During a recent visit to the Pankisi, Georgian troops participating in the security sweep told me that the operation had so far proven successful. "When we came [to the Pankisi Gorge], there were certainly terrorists here, but now there are only peaceful refugees and maybe some criminals, said Captain Zaza Kavtaradze. "We are monitoring checkpoints, looking out and making sure no one gets in. We are also participating in the anti-criminal operation inside the gorge."

Accounts provided by local residents seemed to confirm that the Georgian stabilization operation has succeeded in containing criminal activity. Many of Pankisi residents say that at first they welcomed the Georgian forces. They add that just few months back grenades and Kalashnikov automatic rifles were normal accessories for nearly every Pankisi male. Today, at least in the streets, the only people bearing arms are Georgian soldiers, who continue to carry out house-to-house searches in the gorge.

However, many Chechens are starting to view the Georgian presence with suspicion. They complain that the behavior of Georgian security forces is increasingly reminiscent of the treatment they experienced at the hands of Russian troops in Chechnya. "They must make a distinction and treat us with some respect. Not everyone who is male is guilty of something, why don't they understand?," said Ayabar Usupova, a refugee from Grozny.

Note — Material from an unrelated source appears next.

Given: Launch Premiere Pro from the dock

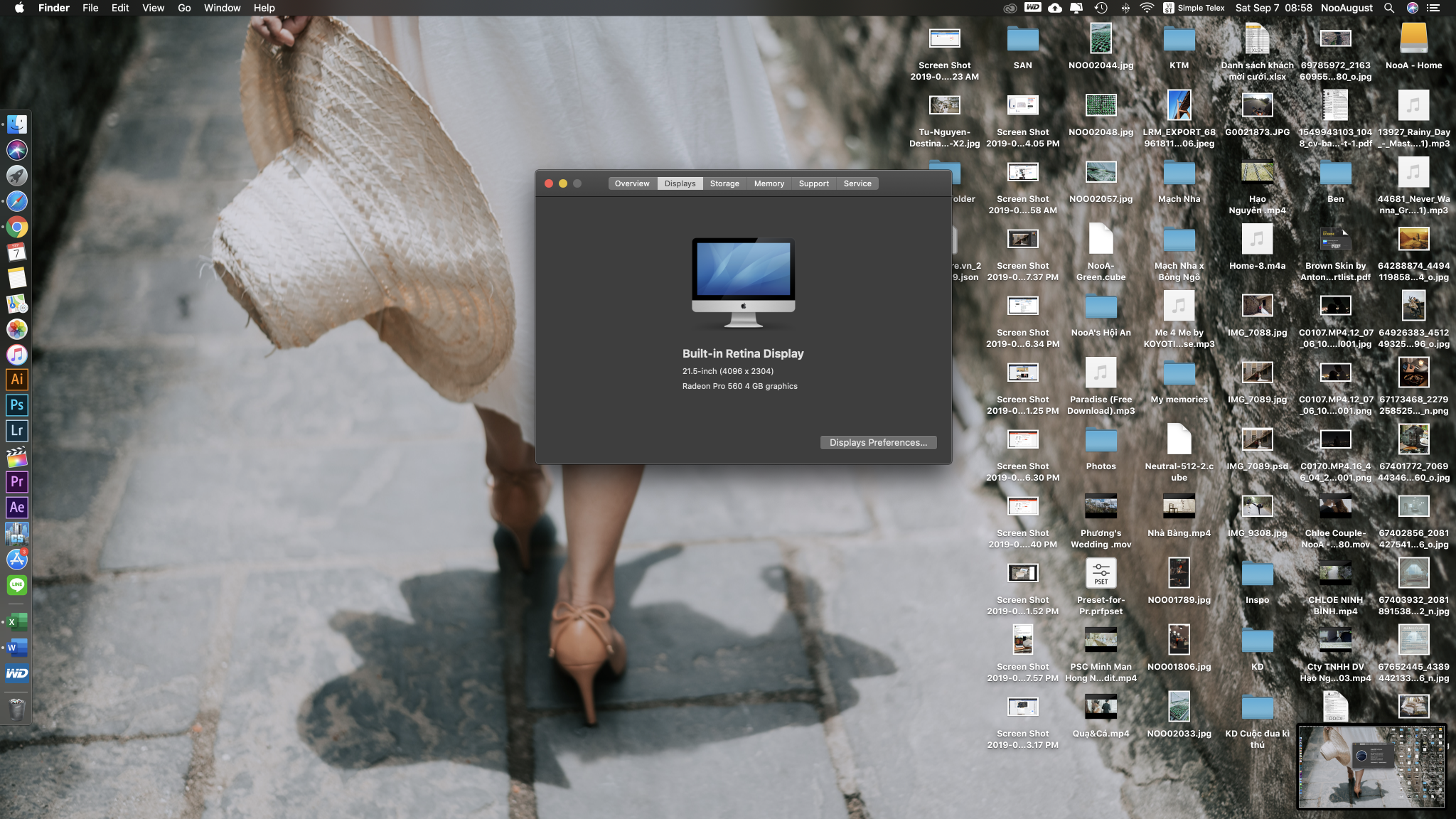Looking at the screenshot, I should coord(17,482).
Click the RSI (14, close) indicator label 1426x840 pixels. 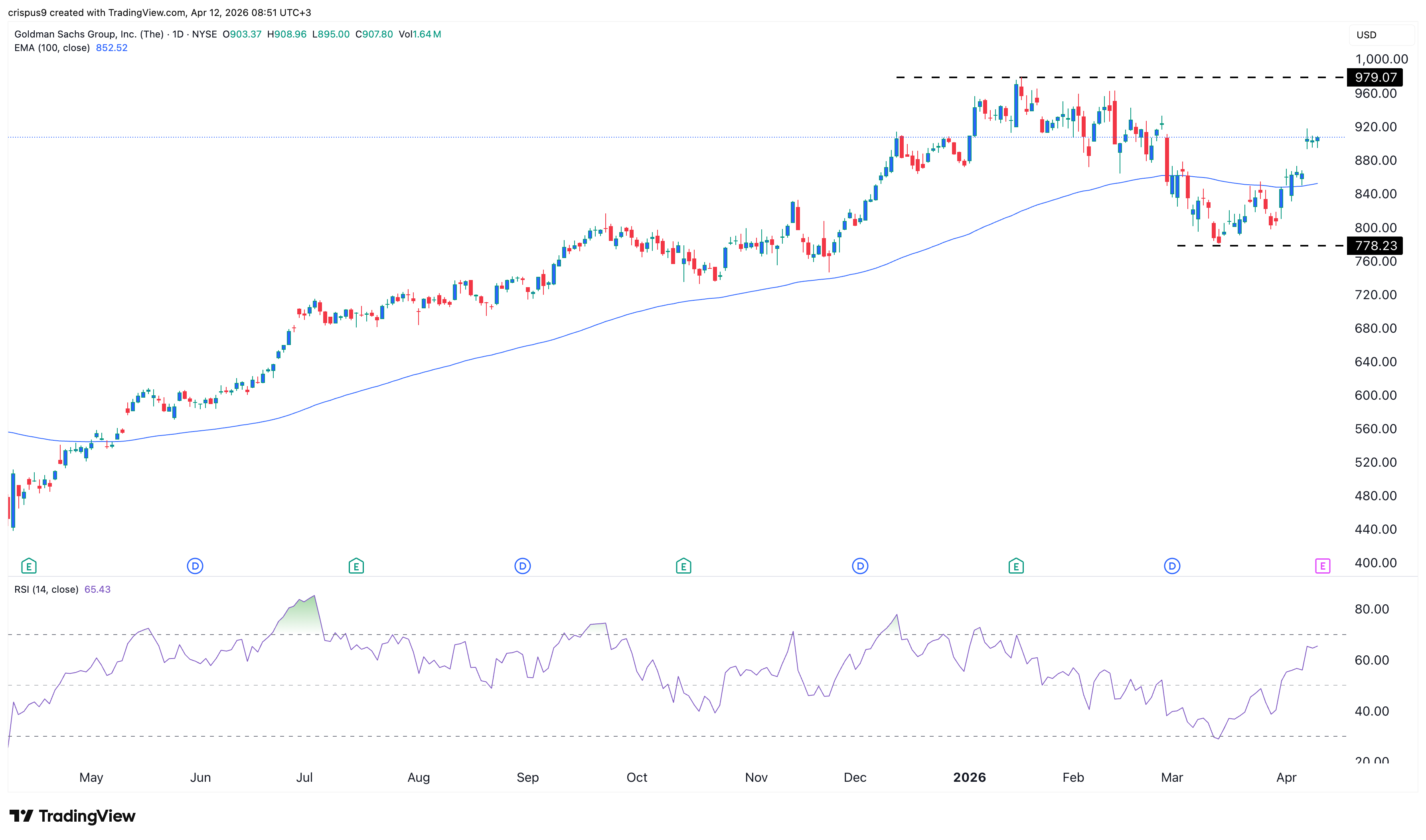tap(47, 589)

Usupova says her son, 25-year-old Hussein Usupov, was arrested in September at the checkpoint outside Duisi. The reason: a two-year-old video tape reportedly depicted Usupov in the company of Chechen fighters in Pankisi. "Those guys left long time ago, way before Russia said it would strike. And my son never fought. But they were his friends, of course as a Chechen, as any other Chechen male he associated with their cause. But my son never did anything illegal," Usupova said.

Officials told Usupova that her son was released after two weeks in detention in Tbilisi. But Usupov never returned home. "I waited for hours outside the [Security] Ministry, but he never showed up. The Ministry is claiming to have released him, and they have all the release documents, but he never stepped out from the building. This is like the NKVD [secret police] in Soviet times – when people just vanished without any trace," says Usupova.

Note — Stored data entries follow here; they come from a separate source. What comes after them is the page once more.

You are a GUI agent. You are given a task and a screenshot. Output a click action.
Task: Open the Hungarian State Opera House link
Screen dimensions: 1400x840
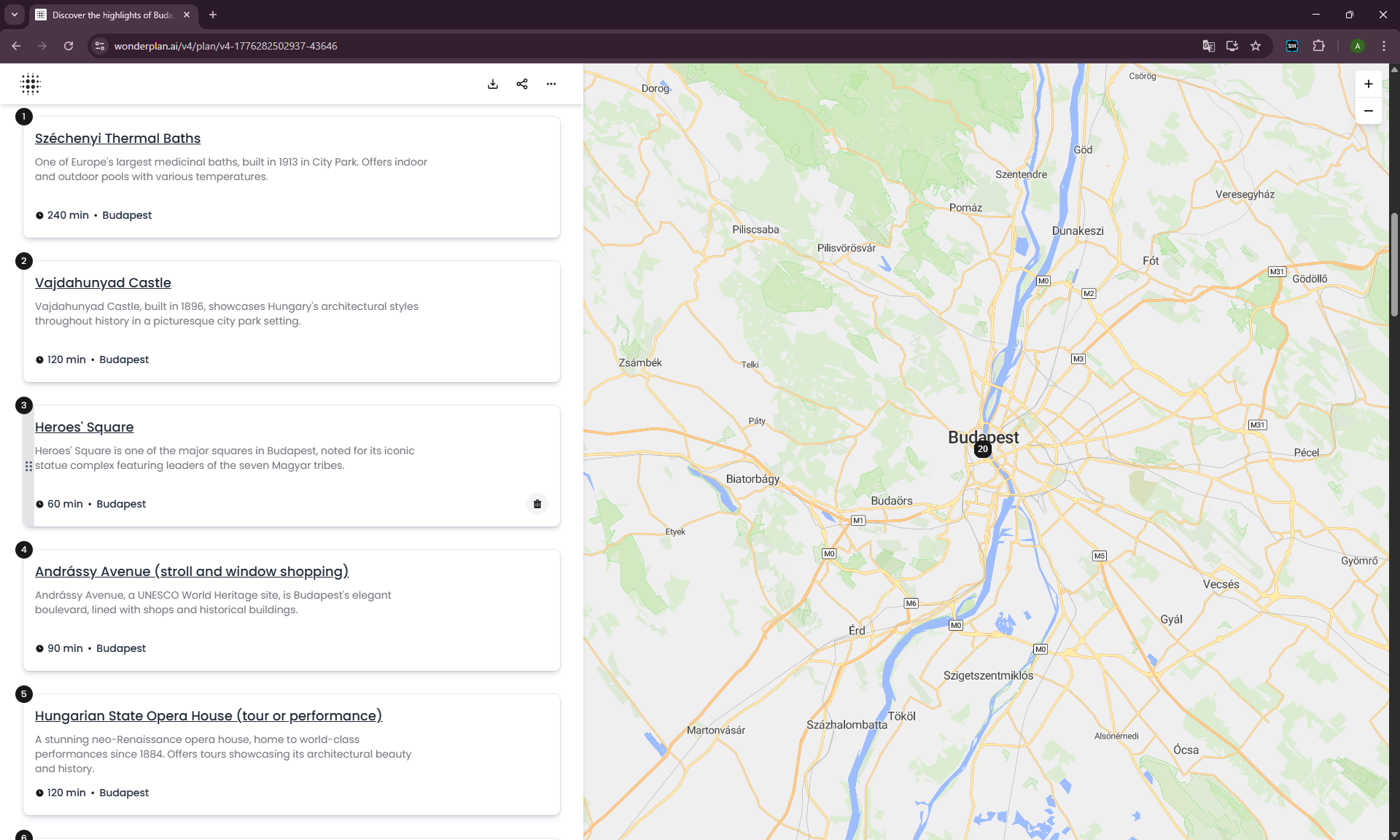pyautogui.click(x=209, y=716)
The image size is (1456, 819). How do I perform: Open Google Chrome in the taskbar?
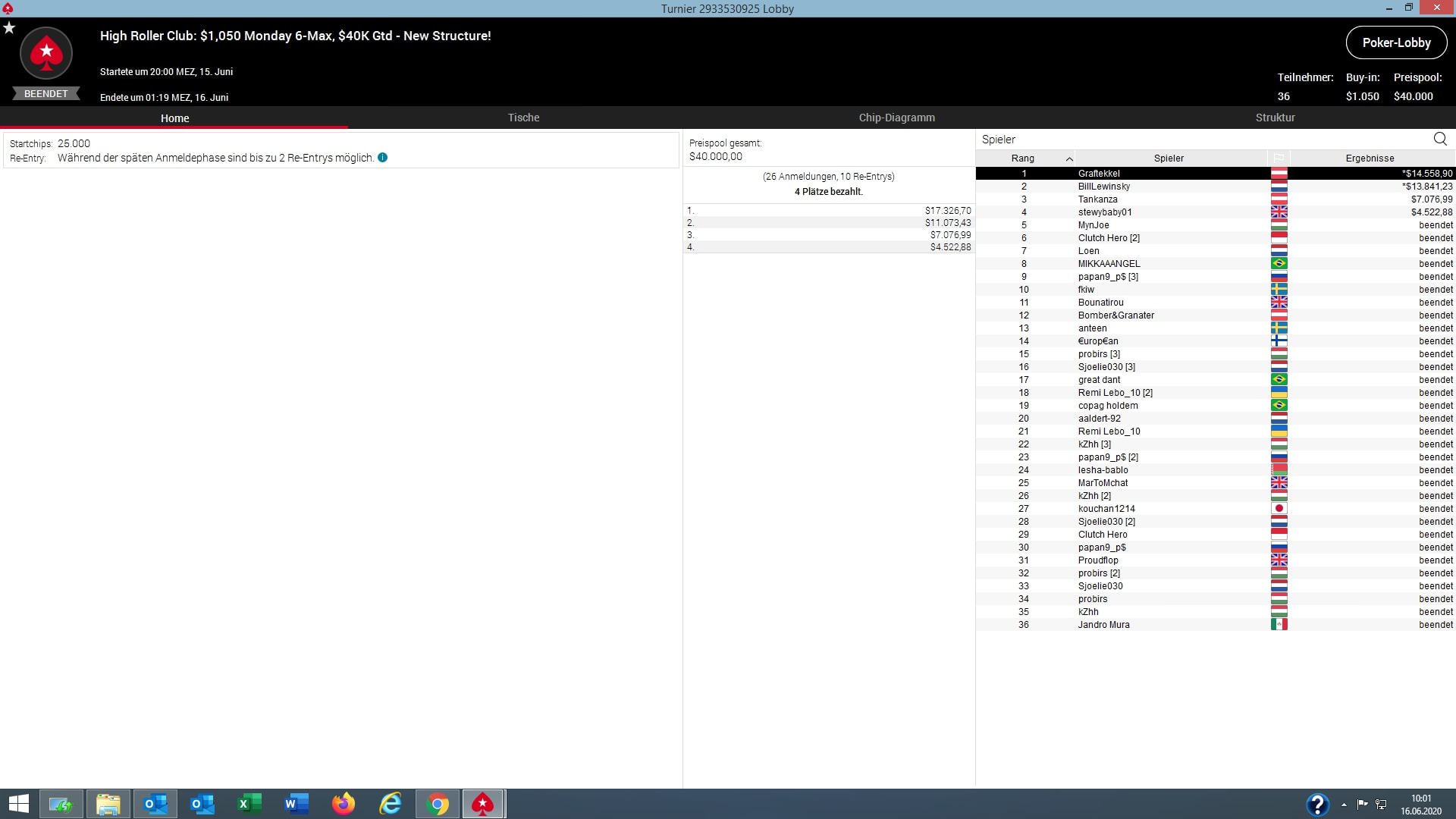pos(438,804)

"From one nightmare, to another," she sobbed, recalling the horrors of the warfare in Chechnya. Feeling increasingly hopeless about the fate of her son, and the possibility of finding peace in Pankisi, Usupova says that Chechens need to look for a new home. A growing number of Chechens, like Usupova, are getting the impression that they have overstayed their welcome in Georgia.

The Tbilisi-based Prime News Agency reported October 10 that the unofficial Chechen representative in Tbilisi, Kizhri Aldamov, met with officials from several foreign embassies to explore relocation possibilities for Chechen refugees in Georgia. So far, Aldamov has received no concrete response from a foreign government.

"People in Pankisi are asking for a third country, we have no other choice," said a Chechen refugee in Pankisi, who declined to give her name. "As long as Russians are in Chechnya we can't return there, and it is becoming dangerous for us here too. "

Editor's Note: Natalia Antelava is a freelance journalist based in Georgia.